International funds have assets worth Rs 7.1 billion under management. Among the top five in terms of assets, four are invested in US stocks and manage a portfolio of Rs 4284 crore. Prateek Pant, Co-Founder and Head of Products and Solutions, Sanctum Wealth Management recommends diversifying overseas fund investments into USA, Europe and emerging markets. Sankaran Naren, executive director and Chief Investment Officer of ICICI Prudential AMC, told Moneycontrol that the rise in US stock prices is nearing its peak. Investors should consider foreign investment as a means of diversification.
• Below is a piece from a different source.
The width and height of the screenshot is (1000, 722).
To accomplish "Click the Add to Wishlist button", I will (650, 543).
Diversification over returns
Investments abroad allow investors to take advantage of businesses that are not available in the Indian stock markets: Internet search engines, e-commerce, social media, electric vehicles, semiconductors, etc. Not all economies grow or contract simultaneously.
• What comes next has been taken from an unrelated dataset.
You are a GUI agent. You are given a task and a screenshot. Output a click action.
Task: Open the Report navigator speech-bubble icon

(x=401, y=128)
“Investors should consider investing in international funds for diversification,” says Vishal Dhawan, Founder and Head of Financial Planning, Plan Ahead Wealth Advisors. Instead of being carried away by past performance in the short term, investors should have a term of more than five years.
If you build an uncorrelated investment portfolio, there is a good chance that you will get healthy long-term risk-adjusted returns.
Diversified vs. sectoral schemes
Diversified offerings are considered less risky. Industry offerings like DSP World Gold Fund can be very rewarding for investors if they can schedule the entry and exit on the right. But these are not for naive investors.
PGIM India Global Equity Opportunities Fund joins the PGIM Jennison Global Equity Opportunities Fund. The underlying fund invests in a concentrated portfolio of around 35-45 shares or American Depository Receipts (ADR) from companies around the world, including names like Amazon, Apple, Adyen, Shopify, Tesla, and Netflix. The fund has returned 50.77 percent in the past year. As with national funds, diversified international schemes, particularly those focused on the United States, are better.
Active or passive
Investors can search for passive options, such as index funds that track stock indices in foreign markets. It has index funds to track the S&P 500, Nasdaq, and Hangseng. “In developed markets, given the efficiency of information, it is relatively difficult to beat benchmarks consistently over the long term. Therefore, for capital investment in developed markets like the US, it is preferable to invest through index funds, ”says Nitin Shanbhag, Principal Investment Products, Motilal Oswal Private Wealth Management. In April 2020, Motilal Oswal had launched an index fund that tracks the S & P500 index.
Active funds may work best for investors looking to invest in emerging markets. “Investors should consider deploying up to 10 percent of their surplus in international capital schemes through a systematic investment plan or systematic transfer plan,” says Dhawan. Be sure to stay for at least five years. Global funds are treated like debt funds when it comes to taxes. Profits from units held for more than three years are taxed at 20% after indexing.